● Task statement: Print each entry verbatim.

● Entries provided:
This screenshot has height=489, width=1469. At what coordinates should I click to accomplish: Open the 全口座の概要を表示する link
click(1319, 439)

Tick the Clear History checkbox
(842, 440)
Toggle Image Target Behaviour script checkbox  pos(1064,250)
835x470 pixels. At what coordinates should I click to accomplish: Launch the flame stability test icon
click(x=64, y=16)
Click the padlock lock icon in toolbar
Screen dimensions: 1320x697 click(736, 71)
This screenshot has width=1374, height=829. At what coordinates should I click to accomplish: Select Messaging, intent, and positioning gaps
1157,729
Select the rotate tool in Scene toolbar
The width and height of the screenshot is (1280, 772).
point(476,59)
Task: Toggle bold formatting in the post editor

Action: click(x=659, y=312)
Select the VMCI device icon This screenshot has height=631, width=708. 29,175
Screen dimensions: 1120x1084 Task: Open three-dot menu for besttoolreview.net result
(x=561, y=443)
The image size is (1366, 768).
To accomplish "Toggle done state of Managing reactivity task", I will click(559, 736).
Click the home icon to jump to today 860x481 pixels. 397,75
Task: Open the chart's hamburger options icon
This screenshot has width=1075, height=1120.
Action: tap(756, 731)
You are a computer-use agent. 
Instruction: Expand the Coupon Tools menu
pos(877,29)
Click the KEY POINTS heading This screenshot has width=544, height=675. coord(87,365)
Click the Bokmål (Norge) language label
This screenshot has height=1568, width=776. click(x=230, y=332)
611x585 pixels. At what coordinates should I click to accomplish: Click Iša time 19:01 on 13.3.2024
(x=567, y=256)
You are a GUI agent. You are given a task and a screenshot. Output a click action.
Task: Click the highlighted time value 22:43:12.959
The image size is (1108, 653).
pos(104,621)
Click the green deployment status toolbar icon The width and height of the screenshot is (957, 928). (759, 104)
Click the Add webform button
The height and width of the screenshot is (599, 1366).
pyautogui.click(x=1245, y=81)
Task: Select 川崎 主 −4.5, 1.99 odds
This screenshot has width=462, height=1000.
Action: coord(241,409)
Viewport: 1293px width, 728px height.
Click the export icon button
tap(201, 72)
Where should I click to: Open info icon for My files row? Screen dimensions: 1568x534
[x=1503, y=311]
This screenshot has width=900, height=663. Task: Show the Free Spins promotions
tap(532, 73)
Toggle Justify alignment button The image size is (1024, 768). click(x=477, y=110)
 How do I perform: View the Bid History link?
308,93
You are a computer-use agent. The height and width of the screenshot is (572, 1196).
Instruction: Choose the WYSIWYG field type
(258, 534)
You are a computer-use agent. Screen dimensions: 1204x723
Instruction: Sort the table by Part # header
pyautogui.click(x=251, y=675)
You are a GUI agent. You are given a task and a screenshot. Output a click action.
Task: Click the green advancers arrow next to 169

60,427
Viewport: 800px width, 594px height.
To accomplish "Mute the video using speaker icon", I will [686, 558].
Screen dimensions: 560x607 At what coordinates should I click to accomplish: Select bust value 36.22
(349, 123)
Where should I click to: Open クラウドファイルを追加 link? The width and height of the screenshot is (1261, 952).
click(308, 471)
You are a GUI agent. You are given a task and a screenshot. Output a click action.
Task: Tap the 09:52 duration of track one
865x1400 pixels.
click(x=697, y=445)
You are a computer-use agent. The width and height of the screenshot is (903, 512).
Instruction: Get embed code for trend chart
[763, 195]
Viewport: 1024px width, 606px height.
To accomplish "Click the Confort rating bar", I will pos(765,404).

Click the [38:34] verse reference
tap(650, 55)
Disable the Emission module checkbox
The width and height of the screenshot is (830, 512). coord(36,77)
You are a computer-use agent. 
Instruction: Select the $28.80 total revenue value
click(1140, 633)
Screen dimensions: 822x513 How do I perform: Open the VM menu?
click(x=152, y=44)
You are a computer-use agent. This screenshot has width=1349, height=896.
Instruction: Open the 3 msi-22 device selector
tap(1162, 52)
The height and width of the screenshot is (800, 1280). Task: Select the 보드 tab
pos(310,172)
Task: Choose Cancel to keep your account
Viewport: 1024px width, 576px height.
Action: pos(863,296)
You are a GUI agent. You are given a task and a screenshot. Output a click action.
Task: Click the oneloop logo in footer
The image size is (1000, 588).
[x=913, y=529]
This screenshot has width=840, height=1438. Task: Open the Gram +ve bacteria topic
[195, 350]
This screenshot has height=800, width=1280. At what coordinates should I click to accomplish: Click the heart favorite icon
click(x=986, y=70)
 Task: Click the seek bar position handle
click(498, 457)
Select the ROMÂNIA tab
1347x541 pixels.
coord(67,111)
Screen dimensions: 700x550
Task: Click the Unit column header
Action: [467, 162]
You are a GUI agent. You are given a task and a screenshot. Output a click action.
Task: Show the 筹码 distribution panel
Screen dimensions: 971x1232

● Answer to this problem:
This screenshot has height=489, width=1469. At what coordinates should I click to accomplish: Open the 全口座の概要を表示する link
click(1319, 439)

Tick the Clear History checkbox
(842, 440)
Toggle Image Target Behaviour script checkbox  pos(1064,250)
835x470 pixels. At what coordinates should I click to accomplish: Launch the flame stability test icon
click(x=64, y=16)
Click the padlock lock icon in toolbar
Screen dimensions: 1320x697 click(736, 71)
This screenshot has width=1374, height=829. At what coordinates should I click to accomplish: Select Messaging, intent, and positioning gaps
1157,729
Select the rotate tool in Scene toolbar
The width and height of the screenshot is (1280, 772).
point(476,59)
Task: Toggle bold formatting in the post editor

Action: click(x=659, y=312)
Select the VMCI device icon This screenshot has height=631, width=708. 29,175
Screen dimensions: 1120x1084 Task: Open three-dot menu for besttoolreview.net result
(x=561, y=443)
The image size is (1366, 768).
To accomplish "Toggle done state of Managing reactivity task", I will click(559, 736).
Click the home icon to jump to today 860x481 pixels. 397,75
Task: Open the chart's hamburger options icon
This screenshot has width=1075, height=1120.
Action: tap(756, 731)
You are a computer-use agent. 
Instruction: Expand the Coupon Tools menu
pos(877,29)
Click the KEY POINTS heading This screenshot has width=544, height=675. coord(87,365)
Click the Bokmål (Norge) language label
This screenshot has height=1568, width=776. click(x=230, y=332)
611x585 pixels. At what coordinates should I click to accomplish: Click Iša time 19:01 on 13.3.2024
(x=567, y=256)
You are a GUI agent. You are given a task and a screenshot. Output a click action.
Task: Click the highlighted time value 22:43:12.959
The image size is (1108, 653).
pos(104,621)
Click the green deployment status toolbar icon The width and height of the screenshot is (957, 928). (759, 104)
Click the Add webform button
The height and width of the screenshot is (599, 1366).
pyautogui.click(x=1245, y=81)
Task: Select 川崎 主 −4.5, 1.99 odds
This screenshot has width=462, height=1000.
Action: coord(241,409)
Viewport: 1293px width, 728px height.
Click the export icon button
tap(201, 72)
Where should I click to: Open info icon for My files row? Screen dimensions: 1568x534
[x=1503, y=311]
This screenshot has width=900, height=663. Task: Show the Free Spins promotions
tap(532, 73)
Toggle Justify alignment button The image size is (1024, 768). click(x=477, y=110)
 How do I perform: View the Bid History link?
308,93
You are a computer-use agent. The height and width of the screenshot is (572, 1196).
Instruction: Choose the WYSIWYG field type
(258, 534)
You are a computer-use agent. Screen dimensions: 1204x723
Instruction: Sort the table by Part # header
pyautogui.click(x=251, y=675)
You are a GUI agent. You are given a task and a screenshot. Output a click action.
Task: Click the green advancers arrow next to 169

60,427
Viewport: 800px width, 594px height.
To accomplish "Mute the video using speaker icon", I will [686, 558].
Screen dimensions: 560x607 At what coordinates should I click to accomplish: Select bust value 36.22
(349, 123)
Where should I click to: Open クラウドファイルを追加 link? The width and height of the screenshot is (1261, 952).
click(308, 471)
You are a GUI agent. You are given a task and a screenshot. Output a click action.
Task: Tap the 09:52 duration of track one
865x1400 pixels.
click(x=697, y=445)
You are a computer-use agent. The width and height of the screenshot is (903, 512).
Instruction: Get embed code for trend chart
[763, 195]
Viewport: 1024px width, 606px height.
To accomplish "Click the Confort rating bar", I will pos(765,404).

Click the [38:34] verse reference
tap(650, 55)
Disable the Emission module checkbox
The width and height of the screenshot is (830, 512). coord(36,77)
You are a computer-use agent. 
Instruction: Select the $28.80 total revenue value
click(1140, 633)
Screen dimensions: 822x513 How do I perform: Open the VM menu?
click(x=152, y=44)
You are a computer-use agent. This screenshot has width=1349, height=896.
Instruction: Open the 3 msi-22 device selector
tap(1162, 52)
The height and width of the screenshot is (800, 1280). Task: Select the 보드 tab
pos(310,172)
Task: Choose Cancel to keep your account
Viewport: 1024px width, 576px height.
Action: pos(863,296)
You are a GUI agent. You are given a task and a screenshot. Output a click action.
Task: Click the oneloop logo in footer
The image size is (1000, 588).
[x=913, y=529]
This screenshot has width=840, height=1438. Task: Open the Gram +ve bacteria topic
[195, 350]
This screenshot has height=800, width=1280. At what coordinates should I click to accomplish: Click the heart favorite icon
click(x=986, y=70)
 Task: Click the seek bar position handle
click(498, 457)
Select the ROMÂNIA tab
1347x541 pixels.
coord(67,111)
Screen dimensions: 700x550
Task: Click the Unit column header
Action: [467, 162]
You are a GUI agent. You are given a task and a screenshot. Output a click action.
Task: Show the 筹码 distribution panel
Screen dimensions: 971x1232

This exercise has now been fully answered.